The Federation of International Employers (FedEE Global)
- Company type: Company limited by guarantee
- Traded as: FedEE Global
- Industry: Employers organisation
- Predecessor: Federation of European Employers
- Founded: 1988
- Founder: Robin E.J Chater (Secretary-General)
- Headquarters: London, Nicosia and Hong Kong, United Kingdom, Cyprus and Hong Kong
- Number of locations: 3
- Area served: Global
- Services: Information, analysis, advice, publications and training for multinational companies
- Website: http://www.fedee.com/

= Federation of International Employers =

Employers Organisation

The Federation of International Employers / La Federación de Empresarios Internacionales (formerly The Federation of European Employers) was established in 1988 with the support of the European Commission. Today it operates independently and claims to be the leading organisation for multinational employers. It is also known as FedEE
Global.

The Federation's principal aims are to assist companies to achieve legal compliance, operate more effectively at an international level, improve transnational HR capabilities, network with other international executives, develop practical/equitable pay structures, evaluate new employment methods and trends, monitor employee participation and trade union activities and embrace workforce diversity.

== History ==

In 1988, the organisation was founded as the Federation of European Employers by current Secretary-General Robin E.J Chater in order to assist human resource professionals operating in Europe.

The head office is located in London, UK - but due to the Brexit vote in 2016 as a global organization the organization changed its operational headquarters to Nicosia, Cyprus and Hong Kong.
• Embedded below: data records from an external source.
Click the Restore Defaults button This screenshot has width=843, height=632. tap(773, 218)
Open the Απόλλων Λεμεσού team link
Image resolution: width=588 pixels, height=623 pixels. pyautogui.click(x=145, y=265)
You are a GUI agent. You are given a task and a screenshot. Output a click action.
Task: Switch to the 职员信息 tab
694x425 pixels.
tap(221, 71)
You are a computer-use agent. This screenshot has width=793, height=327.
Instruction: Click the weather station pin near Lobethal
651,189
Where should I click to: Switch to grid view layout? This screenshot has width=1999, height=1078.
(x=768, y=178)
As a further development in 2014, the Federation became the principal sponsor of a new business networking community called butN. The butN system allows business travelers to link up and meet face-to-face.

The Federation operates in 70 countries. It does not give any information about the current number of its members. It has fifty five employees, including the Founder and Secretary-General, Robin Chater. It has 175 followers on LinkedIn.
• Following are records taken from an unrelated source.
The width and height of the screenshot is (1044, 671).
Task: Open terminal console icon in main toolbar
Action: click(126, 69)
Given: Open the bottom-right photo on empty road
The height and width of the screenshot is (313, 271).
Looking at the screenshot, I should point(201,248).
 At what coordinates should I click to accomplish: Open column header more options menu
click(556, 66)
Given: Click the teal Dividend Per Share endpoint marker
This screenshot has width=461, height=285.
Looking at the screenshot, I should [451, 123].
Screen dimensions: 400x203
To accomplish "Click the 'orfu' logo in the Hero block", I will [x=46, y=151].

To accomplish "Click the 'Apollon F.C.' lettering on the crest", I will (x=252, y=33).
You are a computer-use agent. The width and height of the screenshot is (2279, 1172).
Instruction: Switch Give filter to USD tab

== Work of the Federation ==

In addition to providing legal/HR information, updates and advice, the Federation offers a one-year Advanced Diploma in Multinational Employment Law (Adv.Dip MELL) that also entitles the holder to use the designation "HR Counsel" after their name (protected by international trademark).

Areas of changes monitored by the Federation include: union developments (changes in structure, membership, campaigns, protests and strike activity); evolution and operation of works councils; pay and benefit trends and new elements in collective agreements; remuneration; corporate governance rules and corporate ethics; income tax; health and safety; working time and leave; privacy at work; employee recruitment; work and residence permits; pensions and social security; financial participation plans; business transfers; termination of employment contracts; discrimination and equal opportunity.

As an employers’ organisation, the Federation also acts as a think tank in a wide range of employment-related fields.